As oil prices rise and maize starch-based ethanol appears increasingly unsustainable, development of alternative feedstocks to replace food crops such as soybean and corn is crucial for wide-scale biofuel production. By overexpressing single genes, DGAT and LEC2, we demonstrated the potential of manipulating metabolic pathways for at least a twofold increase of oil accumulation in tobacco green biomass in each transformation experiment. It is tempting to assume that the over-expression of both genes in the same plant will double the accumulation of extractable FA, however it should be confirmed experimentally. Additional means of increasing oil accumulation include using other strong enhancers/promoters in combination with DGAT or other key enzymes influencing oil biosynthesis such as acetyl-CoA carboxylase (Klaus et al., 2004), thioesterase (Dörmann et al., 2000), gene amplification technology (Borisjuk et al., 2000), blockage of lipid breakdown (Scolombe et al., 2009), or inhibition of the pathways that divert energy and metabolite flow from oil biosynthesis. Special consideration is required for the enzymes leading to the synthesis of PA, that could be a bottleneck for further increases in TAG and phospholipid accumulation, as indicated in this study (Figure 3, Table 1).
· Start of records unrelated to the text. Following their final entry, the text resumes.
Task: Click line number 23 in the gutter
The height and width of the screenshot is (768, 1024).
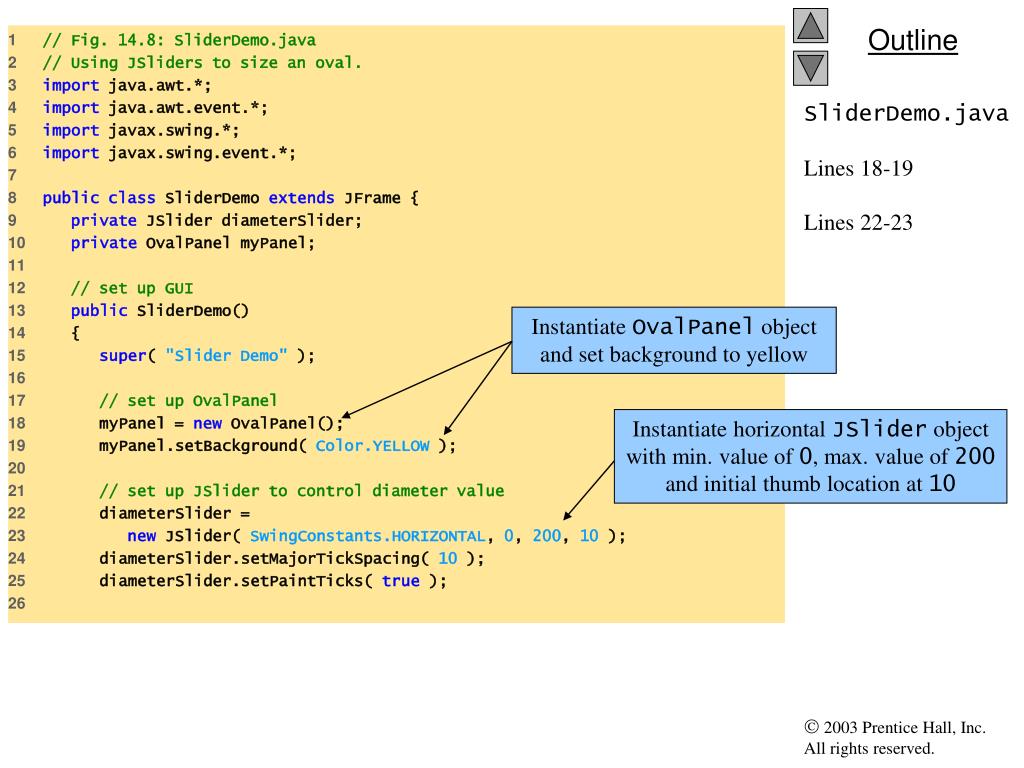Action: pos(17,536)
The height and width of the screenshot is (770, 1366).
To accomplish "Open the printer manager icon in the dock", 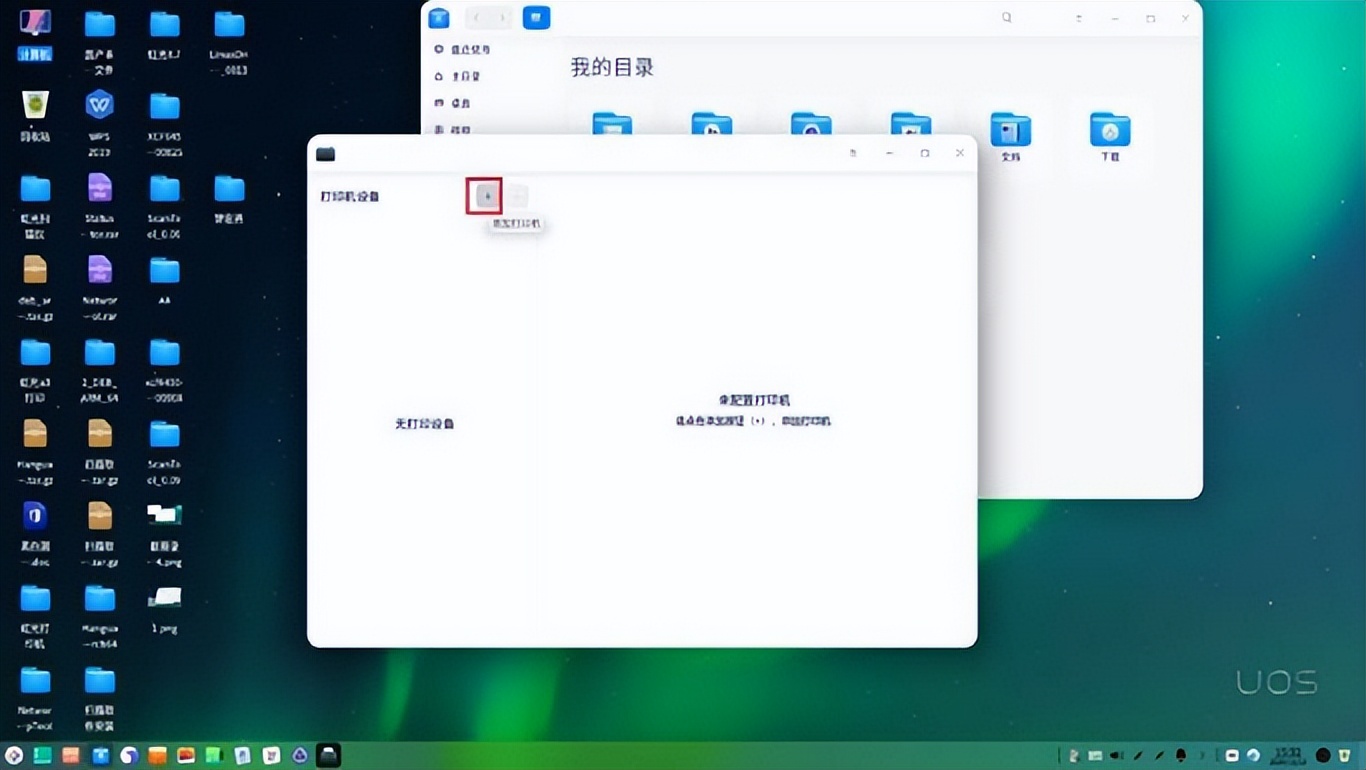I will pyautogui.click(x=328, y=756).
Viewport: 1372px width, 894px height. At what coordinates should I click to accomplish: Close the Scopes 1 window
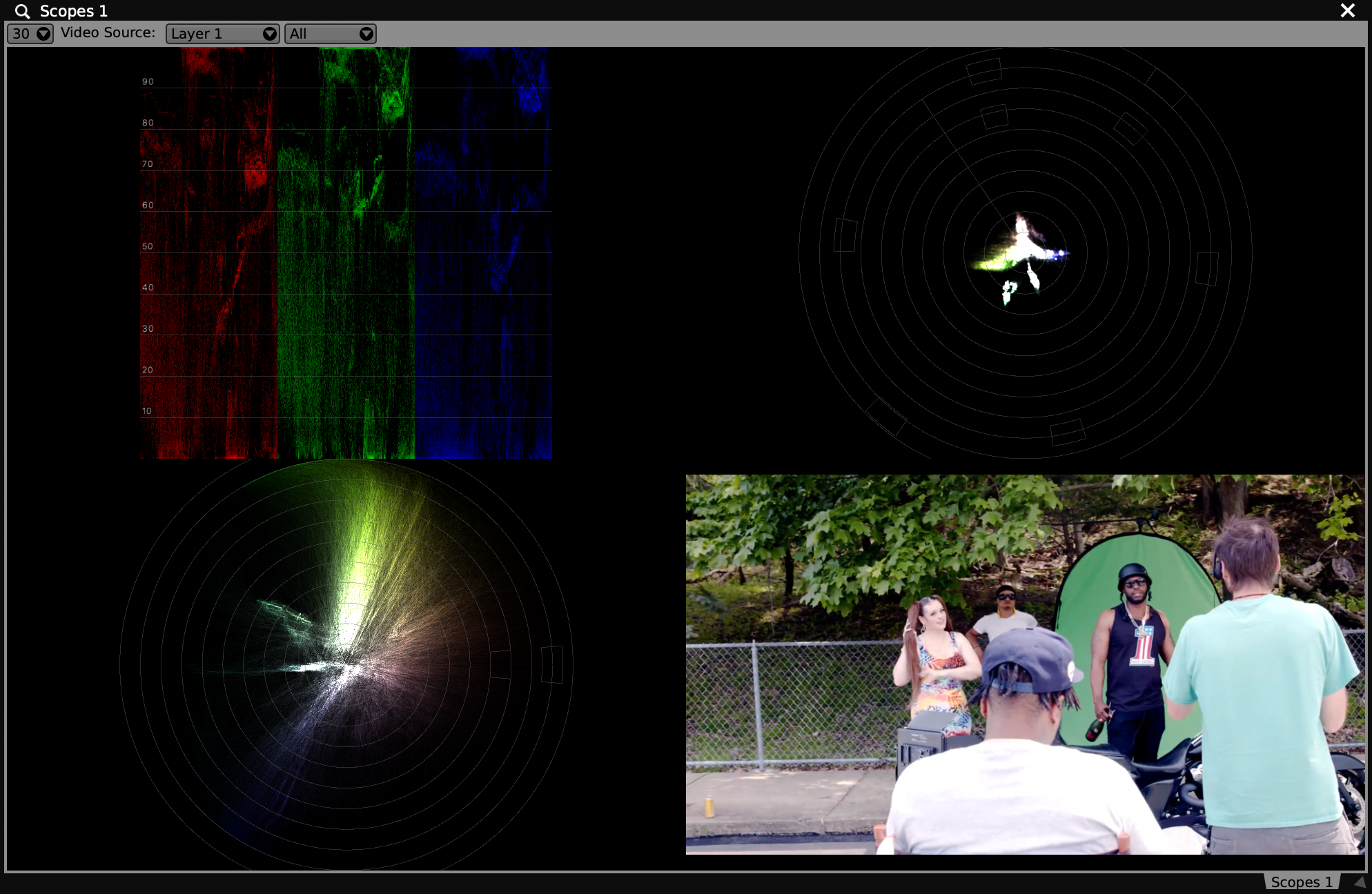click(1347, 10)
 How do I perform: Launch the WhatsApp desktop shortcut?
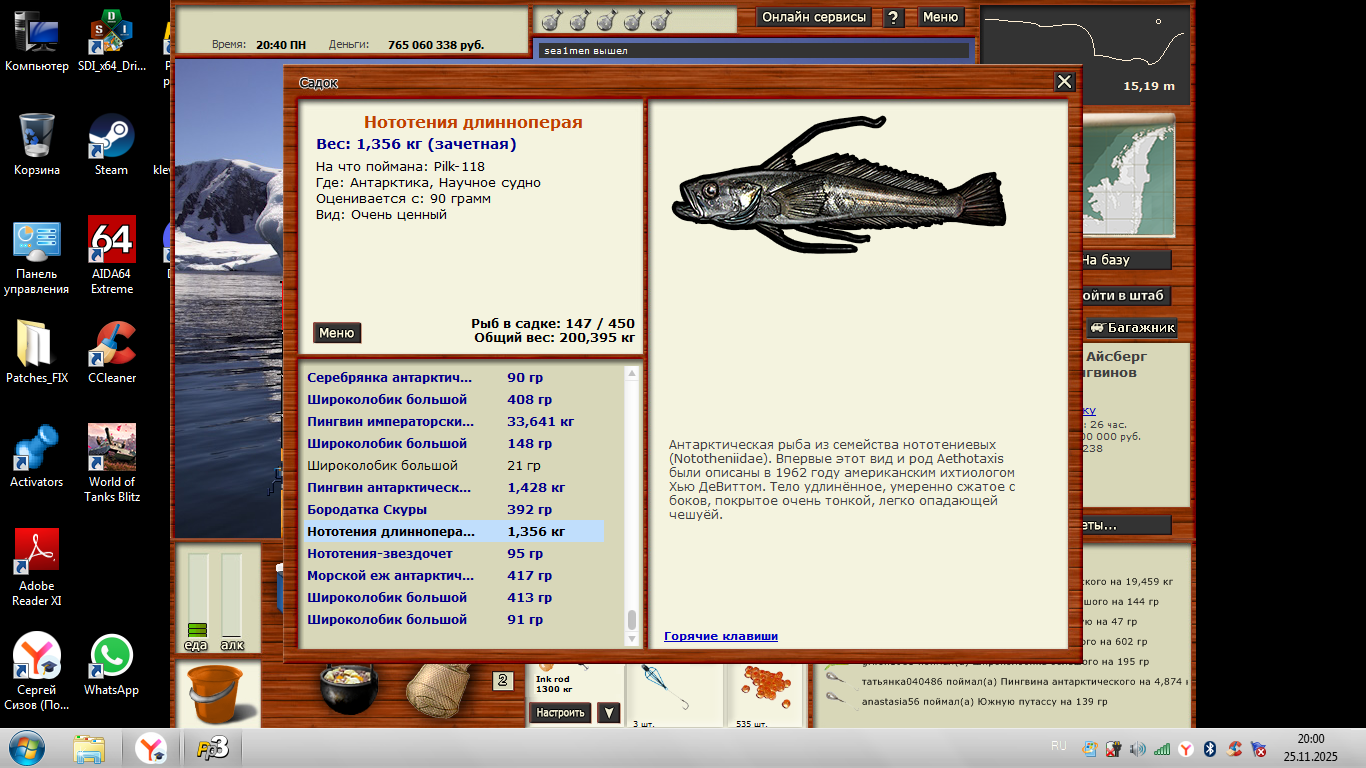tap(111, 664)
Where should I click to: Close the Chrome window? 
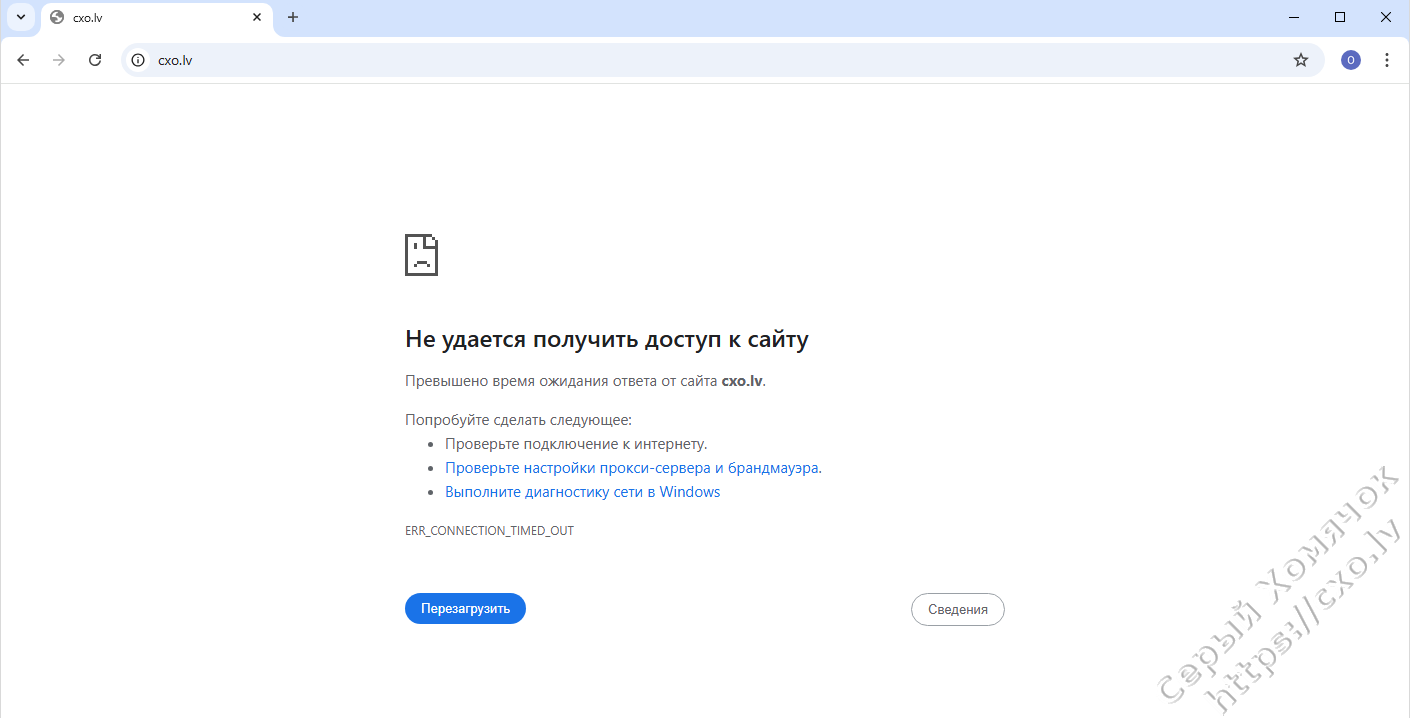coord(1386,17)
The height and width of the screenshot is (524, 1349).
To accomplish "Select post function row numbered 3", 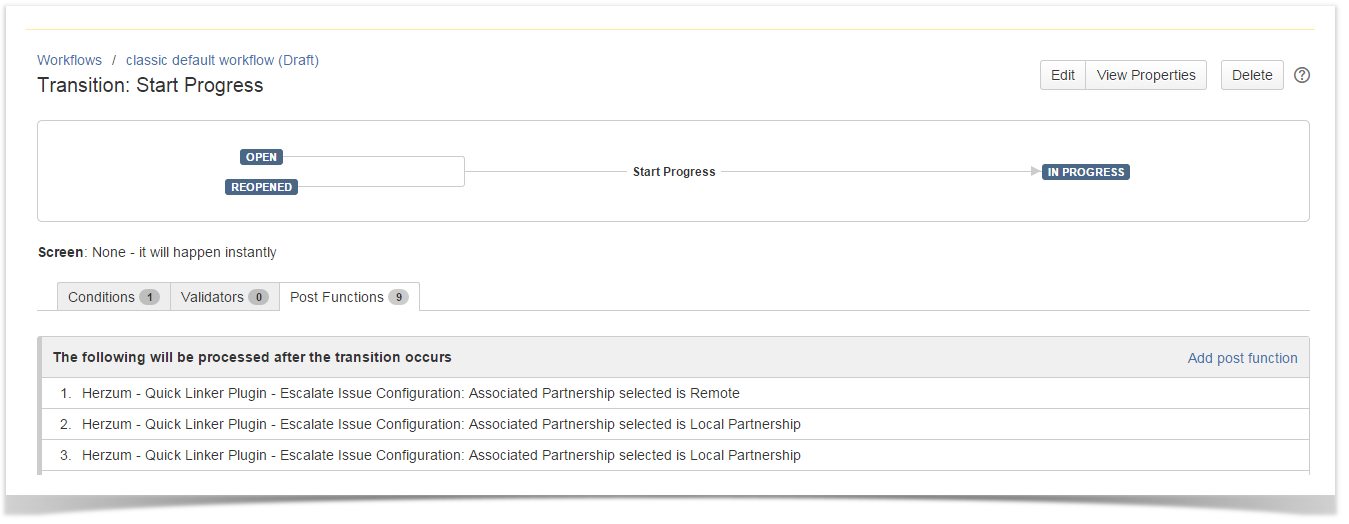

There is also a number of options for choosing an optimal tobacco host species that possesses higher natural oil content (Koiwai et al., 1983), high-sugar content and bred (McCabeet al., 2008) or genetically engineered tobacco with improved biomass charactecteristics (Sticklen, 2006). While overexpressing oil biosynthesis enzymes generally had a limited effect on oil accumulation in seeds (Wu and Chappell, 2008), the limit of enhanced oil accumulation in the green parts of plants is not yet known. As an example, high-level terpene production was engineered in tobacco by diverting carbon flows that result in more than 1000-fold increase in specific terpene biosynthesis (Wu et al., 2006).

Assuming a conservative 170 metric tons/ha tobacco harvest, which translates into approximately 20 tons of dry biomass, engineered tobacco plants with an achieved level of 6% FA per dry weight will produce at least twice as much bio-diesel as a hectare of soybean (Durrett et al., 2008). However, it should be recognized that extraction of biofuel grade FA from green biomass represents a bigger processing challenge compared with the well-established method of pressing oil from plant seeds. Following oil extraction, which will also produce glycerine, the remaining biomass could be further utilized for ethanol production by fermentation (Hahn-Hägerdal et al., 2006). The concept and advantages of tobacco biomass for ethanol production have been proven by a Virginia start-up company, Floyd Agricultural Energy Cooperative Ltd., in the early 1980's during the surge of oil prices caused by an Organization of Petroleum-Exporting Countries embargo. As a result of recent progress made with respect to decreasing the cost of enzymes, optimizing the method of pretreatment, and developing more efficient yeast strains, fermenting tobacco biomass into ethanol has become even more feasible (Olofsson et al., 2008). By generating both biofuel oil and ethanol, tobacco has the potential to produce more energy per hectare than any other non-food crop.